* Extracted text
········
People v. Trotter

Decision Date23 February 2007
Docket NumberNo. 5-05-0533.,5-05-0533.
Citation864 N.E.2d 281
PartiesThe PEOPLE of the State of Illinois, Plaintiff-Appellee, v. Felicia TROTTER, Defendant-Appellant.
CourtUnited States Appellate Court of Illinois

Daniel M. Kirwan, Deputy Defender, Lawrence J. O'Neill, Assistant Defender, Office of the State Appellate Defender, Mt. Vernon, for Appellant.

Robert Haida, State's Attorney, St. Clair County, Belleville, Norbert J. Goetten, Director, Stephen E. Norris, Deputy Director, Rebecca E. McCormick, Staff Attorney, Office of the State's Attorneys Appellate Prosecutor, Mt. Vernon, for Appellee.

Justice SPOMER delivered the opinion of the court:

The defendant, Felicia Trotter, was found not guilty by reason of insanity (NGRI) on charges of aggravated kidnaping (720 ILCS 5/10-1(a), 10-2(a)(2) (West 2004)). Subsequently, the circuit court of St. Clair County ordered the defendant committed to the Department of Human Services for a time not to exceed 25½ years. On appeal, the defendant challenges the sufficiency of the evidence on the essential elements of the offense, contending that there was no aggravated kidnaping because there was no "secret confinement" of the victim. See 720 ILCS 5/10-1(a) (West 2004). As a result, the defendant argues that she should have been found not guilty of aggravated kidnaping, rather than NGRI.

Before addressing the issue raised by the defendant on appeal, we must resolve a threshold matter raised by the State regarding whether this court has jurisdiction to review this case on appeal. The State asserts that while the right to appeal a criminal conviction is fundamental and guaranteed by the Illinois Constitution (People v. Rovito, 327 Ill.App.3d 164, 168, 261 Ill.Dec. 72, 762 N.E.2d 641 (2001) (citing Ill. Const.1970, art. VI, § 6)), "there shall be no appeal from a judgment of acquittal" (Ill. Const.1970, art. VI, § 6). The State contends that a verdict of NGRI is essentially an acquittal and that this court consequently lacks jurisdiction over this appeal. In response, the defendant argues that jurisdiction is proper because a verdict of NGRI presupposes that every element of the underlying offense is proven beyond a reasonable doubt.
········
* Raw data

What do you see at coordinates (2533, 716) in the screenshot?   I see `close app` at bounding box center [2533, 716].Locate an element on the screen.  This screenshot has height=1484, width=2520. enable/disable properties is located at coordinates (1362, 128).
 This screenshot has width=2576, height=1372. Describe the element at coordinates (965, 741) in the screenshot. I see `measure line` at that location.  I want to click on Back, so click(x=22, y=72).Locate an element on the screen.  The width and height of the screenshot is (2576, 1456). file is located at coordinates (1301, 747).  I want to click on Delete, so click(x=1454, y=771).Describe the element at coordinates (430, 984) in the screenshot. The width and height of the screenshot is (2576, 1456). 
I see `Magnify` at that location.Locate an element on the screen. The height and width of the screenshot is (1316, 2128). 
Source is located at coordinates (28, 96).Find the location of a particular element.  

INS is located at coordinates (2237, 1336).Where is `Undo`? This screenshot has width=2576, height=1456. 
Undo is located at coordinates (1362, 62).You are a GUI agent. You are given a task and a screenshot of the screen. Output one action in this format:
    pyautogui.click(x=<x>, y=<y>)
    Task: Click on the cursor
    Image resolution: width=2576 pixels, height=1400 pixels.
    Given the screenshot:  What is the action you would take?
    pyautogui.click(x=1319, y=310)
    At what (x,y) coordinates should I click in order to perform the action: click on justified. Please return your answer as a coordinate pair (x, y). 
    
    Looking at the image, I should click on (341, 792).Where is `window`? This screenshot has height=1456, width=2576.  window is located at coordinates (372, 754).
········
* Work instructions
a – In the People v. Trotter opinion, what commitment did the circuit court order for the defendant?
b – Using the People v. Trotter opinion, decide whether each statement agrees with it. Answer yes or no and quote the words that decide it.
(i) Felicia Trotter was found guilty of aggravated kidnaping.
(ii) The State argues that the appellate court has no jurisdiction over the appeal.
(iii) The commitment order came from the circuit court of Cook County.
c – Extend the People v. Trotter opinion with the next paragraph, beginning right after its final sentence.

* Responses to the tasks
a – Commitment to the Department of Human Services for a time not to exceed 25½ years.

b –
(i) No: "was found not guilty by reason of insanity (NGRI) on charges of aggravated kidnaping"
(ii) Yes: "The State contends that a verdict of NGRI is essentially an acquittal and that this court consequently lacks jurisdiction over this appeal."
(iii) No: "the circuit court of St. Clair County ordered the defendant committed"

c –
In support of its position, the State cites People v. Harrison, 366 Ill.App.3d 210, 214, 303 Ill.Dec. 254, 851 N.E.2d 152 (2006), appeal allowed, 221 Ill.2d 654, 306 Ill.Dec. 278, 857 N.E.2d 677 (2006), in which our colleagues in the First District ruled that they lacked jurisdiction to review the defendant's case because a verdict of NGRI is "in all form and substance" an acquittal. The Harrison court reasoned that a defendant found NGRI faces no criminal responsibility and is ultimately free. Harrison, 366 Ill.App.3d at 218, 303 Ill.Dec. 254, 851 N.E.2d 152. The court noted that while such a defendant may be held in a mental health facility, he is eventually released and discharged just as any other acquitted defendant. Harrison, 366 Ill.App.3d at 216, 303 Ill.Dec. 254, 851 N.E.2d 152. Moreover, the court did not deem confinement in a mental health facility to be punishment but, rather, treatment and protection for the defendant as well as society. Harrison, 366 Ill.App.3d at 216-17, 303 Ill.Dec. 254, 851 N.E.2d 152 (citing Jones v. United States, 463 U.S. 354, 368-69, 103 S.Ct. 3043, 3051-52, 77 L.Ed.2d 694, 708 (1983)). The Harrison court ruled that it could exercise no jurisdiction over the defendant's cause because it could bestow no greater relief upon the defendant than the freedom from guilt which he had already received. Harrison, 366 Ill.App.3d at 218, 303 Ill.Dec. 254, 851 N.E.2d 152. The Harrison court also concluded that for double jeopardy purposes, a defendant who has been found NGRI "may not be retried on the same offense." Harrison, 366 Ill.App.3d at 215, 303 Ill. Dec. 254, 851 N.E.2d 152.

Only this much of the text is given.